A rather obscure paper by biochemist Oliver Lowry is the most highly cited scientific paper of all time (Image: beckerarchives) |
I like the list because it confirms something that I have written about on the blog a few times: science is as much a tool-driven revolution as an idea-driven one. This is evidenced by the fact that almost all of the most highly cited papers in that list are about useful techniques rather than great ideas and discoveries. Thus the expansion of the universe, the structure of DNA and the theory of relativity don't rank on the list but Sanger's gene sequencing method, an algorithm for comparing protein and DNA sequences (ClustalW) and a popular statistical technique do. And the dominance of many of these came about because of computers, so the selection also speaks very highly to the rise of computer technology.
Now one can argue that the reason the structure of DNA does not rank on the list is because its importance is so obvious that it has become a textbook fact and does not need to be cited. This is true, and the list does nothing to denigrate the significance of such household ideas (and it also does not elevate the importance of tools above ideas). But what it does convey is that the really visible papers are those which gave researchers practical tools rather than profound ideas. It also tells us that what's in the textbook is not always what's used the most by scientists in their day to day work, even if it may be an important component of their background knowledge.

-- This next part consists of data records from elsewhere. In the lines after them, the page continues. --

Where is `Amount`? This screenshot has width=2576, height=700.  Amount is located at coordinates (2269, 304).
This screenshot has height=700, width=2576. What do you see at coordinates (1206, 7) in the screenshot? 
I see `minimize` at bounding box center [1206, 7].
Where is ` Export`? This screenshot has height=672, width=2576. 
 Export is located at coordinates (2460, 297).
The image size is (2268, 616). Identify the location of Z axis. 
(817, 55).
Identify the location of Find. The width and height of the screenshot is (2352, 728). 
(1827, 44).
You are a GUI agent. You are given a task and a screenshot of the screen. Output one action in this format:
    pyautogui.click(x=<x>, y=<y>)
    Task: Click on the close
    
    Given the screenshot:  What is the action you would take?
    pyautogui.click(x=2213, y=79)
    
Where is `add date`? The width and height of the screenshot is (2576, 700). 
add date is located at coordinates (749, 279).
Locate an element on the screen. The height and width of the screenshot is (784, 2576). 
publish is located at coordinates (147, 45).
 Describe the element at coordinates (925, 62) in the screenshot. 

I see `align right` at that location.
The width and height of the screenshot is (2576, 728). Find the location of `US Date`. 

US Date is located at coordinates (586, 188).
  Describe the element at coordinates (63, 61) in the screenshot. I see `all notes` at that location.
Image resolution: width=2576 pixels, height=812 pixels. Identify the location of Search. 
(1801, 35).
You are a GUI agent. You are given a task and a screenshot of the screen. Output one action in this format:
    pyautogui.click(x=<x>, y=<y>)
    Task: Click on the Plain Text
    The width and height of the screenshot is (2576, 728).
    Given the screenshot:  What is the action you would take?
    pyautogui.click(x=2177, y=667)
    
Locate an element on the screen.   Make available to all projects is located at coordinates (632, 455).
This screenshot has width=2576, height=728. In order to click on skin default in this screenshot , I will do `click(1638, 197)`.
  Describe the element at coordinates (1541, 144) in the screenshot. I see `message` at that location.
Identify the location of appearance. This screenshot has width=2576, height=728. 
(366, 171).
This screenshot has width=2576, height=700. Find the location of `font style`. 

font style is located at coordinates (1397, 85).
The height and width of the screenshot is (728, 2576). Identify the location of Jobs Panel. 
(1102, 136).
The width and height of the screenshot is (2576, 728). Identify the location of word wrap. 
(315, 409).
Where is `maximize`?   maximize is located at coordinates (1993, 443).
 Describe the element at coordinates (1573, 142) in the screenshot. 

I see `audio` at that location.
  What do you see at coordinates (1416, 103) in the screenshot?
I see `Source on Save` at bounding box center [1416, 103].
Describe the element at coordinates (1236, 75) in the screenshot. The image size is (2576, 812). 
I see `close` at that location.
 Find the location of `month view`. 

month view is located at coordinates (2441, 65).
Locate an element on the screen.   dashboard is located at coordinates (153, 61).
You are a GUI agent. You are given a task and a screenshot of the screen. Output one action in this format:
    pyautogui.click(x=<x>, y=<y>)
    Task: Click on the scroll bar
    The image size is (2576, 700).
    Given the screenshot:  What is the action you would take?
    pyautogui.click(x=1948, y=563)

The selection is dominated by papers from protein biochemistry, bioinformatics and statistics. The most highly cited paper documents the use of the Folin phenol reagent which even researchers consider a "tad outdated". This big enchilada leads the pack with a whopping 305,000 citations; the next best paper with 213,000 citations is a dot on the horizon by comparison. The genomics revolution meant a huge unmet need both for methods to quantify, isolate and sequence biomolecules and to process, compare and analyze these sequences. Not surprisingly, specific lab protocols for isolating and studying biomolecules and computer algorithms for analyzing their information content rank at the top of the list. The latter phenomenon is a great example of two technological revolutions - cheap software and hardware and the applications they engender - piggybacking on each other.
Statistics and crystallography - two other disciplines with huge practical ramifications - also feature prominently on the list. Computers were again tremendously important in the practical realization of these disciplines. For instance the program SHELX made it possible to analyze complex diffraction data from x-ray diffraction. Similarly the original paper describing the Kaplan-Meier test is highly cited: today the reason the Kaplan-Meier test is so popular is partly because it has found critical use in fields like clinical trials, but more importantly because it has been incorporated in popular software tools like Matlab and R which even non-statisticians can use efficiently. As statistics becomes more user friendly it is likely that these papers will be even more highly cited, but the people who cite them might just be using their products the way a gardner uses a lawnmower without really understanding how it works.
Computational chemistry also makes an appearance and density functional theory (DFT) which has caused a revolution in the accurate and fast calculation of molecular properties is what raises the profile of the field. The two most highly cited papers in this area include one by by Lee, Yang and Parr and another by Becke. The interesting thing about the amalgamation of these two methods is that they have now become ensconced in an abbreviation (B3LYP) which is used as part of a recipe by thousands of graduate students, postdocs and professional researchers to do all kinds of quantum chemical calculations, from simple energy determinations to complex reaction studies. But the prominence of B3YLP also goes to the heart of the reason why a paper can be highly cited: it becomes so firmly enmeshed into a standard arsenal of tools that most people start blindly citing it and using it as a black box. I have used the technique myself dozens of times including in a few papers, but I don't remember the last time I took a look at the original paper.
One of the most puzzling facts about the list is the almost complete absence of papers from physics and astronomy. Maybe I am missing something here but the absence tempts me to reiterate something that I have noted before: that chemistry and biology, much more so than physics, are about tools rather than ideas. Nonetheless I find the paucity of physics papers puzzling since there is no reason a priori why physics should be devoid of practical tools nor why ideas in physics should not be highly cited. One intriguing point noted in the article is that physicists might be less prone to citing each other's papers than biologists, and if true this is really a cultural phenomenon responsible for the absence of physics papers on that list.
Nevertheless the list is quite readable. It tells us that science is ultimately as much about the mundane use of tools and techniques as it is about the genesis and distribution of profound ideas. Sadly the former view is not half as much appreciated by the general public as the latter. The list provides a great counterpoint to the idea of science as a series of paradigm shifts. It tells us that in science, as in many other fields, what matters ultimately is what we can use.